Los herederos de Fujimori (#052)
No recuerdo ahora mismo el nombre del cronista palaciego de los Reyes Católicos (merecido olvido que se podría confundir con justicia divina) que dio cumplida cuenta de cada año, cada día, cada minuto de lo ocurrido en la corte mientras Fernando e Isabel hacían honor a aquello de “Tanto monta, monta tanto, Isabel como Fernando”. En la entrada correspondiente a abril de 1493, el cronista apunta, refiriéndose al encuentro de Colón con los reyes tras su retorno de estas tierras del que ya se tenían noticias previas, lo siguiente: “por aquellas días, el almirante había tocado tierra allende los mares”. Y nada más. Ni la más mínima noticia de lo que el Almirante había traído de vuelta de su viaje, de los resultados de este, ni si había encontrado o no el oro y las especias que fue el motivo de la financiación regia de su aventura ‘allende los mares’.
No he podido evitar pensar en este cronista de su tiempo, con muy mal sentido de la historia o de lo importante, mientras leía las más de 700 páginas de Los herederos de Fujimori. El legado de El último dictador, del escritor y periodista José Alejandro Godoy. De algún modo me lo hace recordar, y de algún modo también me recuerda lo fundamental que es tener un sentido de la historia, de lo trascendente, de aquello que debe ser recordado y recordado a los demás como parte de esa trascendencia, algo de lo que carecía el cronista palaciego en cuestión (bastante común, por cierto, en todo aquel que responde al amo de turno, embobado como está con la mano que sujeta su correa).

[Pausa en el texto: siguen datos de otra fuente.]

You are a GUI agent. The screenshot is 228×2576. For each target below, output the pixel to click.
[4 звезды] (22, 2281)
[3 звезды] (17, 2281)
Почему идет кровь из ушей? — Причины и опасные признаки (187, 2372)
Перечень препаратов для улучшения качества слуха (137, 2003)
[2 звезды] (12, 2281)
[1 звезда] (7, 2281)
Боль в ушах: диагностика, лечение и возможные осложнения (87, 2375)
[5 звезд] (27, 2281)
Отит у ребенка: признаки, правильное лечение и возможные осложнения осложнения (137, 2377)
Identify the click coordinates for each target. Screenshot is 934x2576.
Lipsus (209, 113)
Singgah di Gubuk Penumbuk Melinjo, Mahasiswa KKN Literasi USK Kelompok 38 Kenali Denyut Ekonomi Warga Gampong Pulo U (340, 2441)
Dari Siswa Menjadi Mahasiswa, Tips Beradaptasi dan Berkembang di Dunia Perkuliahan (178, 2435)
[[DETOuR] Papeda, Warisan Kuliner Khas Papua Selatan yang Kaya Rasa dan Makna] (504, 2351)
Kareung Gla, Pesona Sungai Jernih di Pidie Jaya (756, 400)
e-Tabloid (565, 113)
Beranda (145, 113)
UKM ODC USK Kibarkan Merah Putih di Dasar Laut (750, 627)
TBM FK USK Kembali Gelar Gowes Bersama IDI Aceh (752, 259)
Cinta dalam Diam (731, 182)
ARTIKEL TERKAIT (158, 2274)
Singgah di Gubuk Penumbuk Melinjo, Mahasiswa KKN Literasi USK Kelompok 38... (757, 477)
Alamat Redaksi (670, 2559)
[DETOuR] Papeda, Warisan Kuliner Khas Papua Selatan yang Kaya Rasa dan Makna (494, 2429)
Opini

Los veinte años que abarca Los herederos de Fujimori constituyen el periodo más nefasto de nuestra historia política si descontamos los diez que le preceden (que son, precisamente, los del fujimorato). Y lo son porque en ellos hemos visto el envilecimiento de la política, el interés económico como único fin personal o político, el enriquecimiento ilícito a costa del erario, además de la normalización del delito y lo ilícito como norma de comportamiento de nuestros políticos. Herencia o no del régimen político que lo precedió es a lo que nos ayuda a concluir este libro. De ahí, me parece, su enorme importancia. Además, se trata de una publicación que por el enorme trabajo de documentación que supone su escritura, abruma al que lo lee de la primera a la última página.
Godoy ha compuesto un libro al que muchos tendremos que recurrir para confirmar un dato, corroborar una fecha, confirmar un nombre. Un libro en el que, como si esto no fuera suficiente, cada dato, fecha o nombre está complementado por comentarios o análisis del autor que, o ayudan a ponderar la información suministrada o nos proporciona el dato imprescindible de lo que este piensa sobre aquello a lo que se refiere. Porque Godoy no es un cronista de nuestra historia política que se conforme con registrar pormenorizadamente los hechos o acontecimientos sino que los juzga, los evalúa, opina constantemente sobre ellos. No es un espectador indiferente o neutral. Nunca. Todo lo contrario. A veces le basta un solo adjetivo, un simple sustantivo para deslizar una opinión, emitir un juicio, concluir lo ocurrido. Podemos estar de acuerdo o no con muchas de sus opiniones, disentir con algunas de sus conclusiones, pero en modo alguno quedar indiferentes ante ellas.
No faltarán los que odien este libro, los que lo desmientan o lo descalifiquen, pero serán los menos. Como menos serán también los libros que, dentro de veinte, treinta o más años sirvan seriamente para reconstruir estas tres décadas (si sumamos, como debe de ser, los diez años de los que se ocupa El último dictador) de vergonzoso ejercicio del poder y de la más vergonzosa todavía manera de hacer política en este país. Y este libro, apuesto, será uno de esos pocos (para desdicha -o ventura- de los mencionados en él).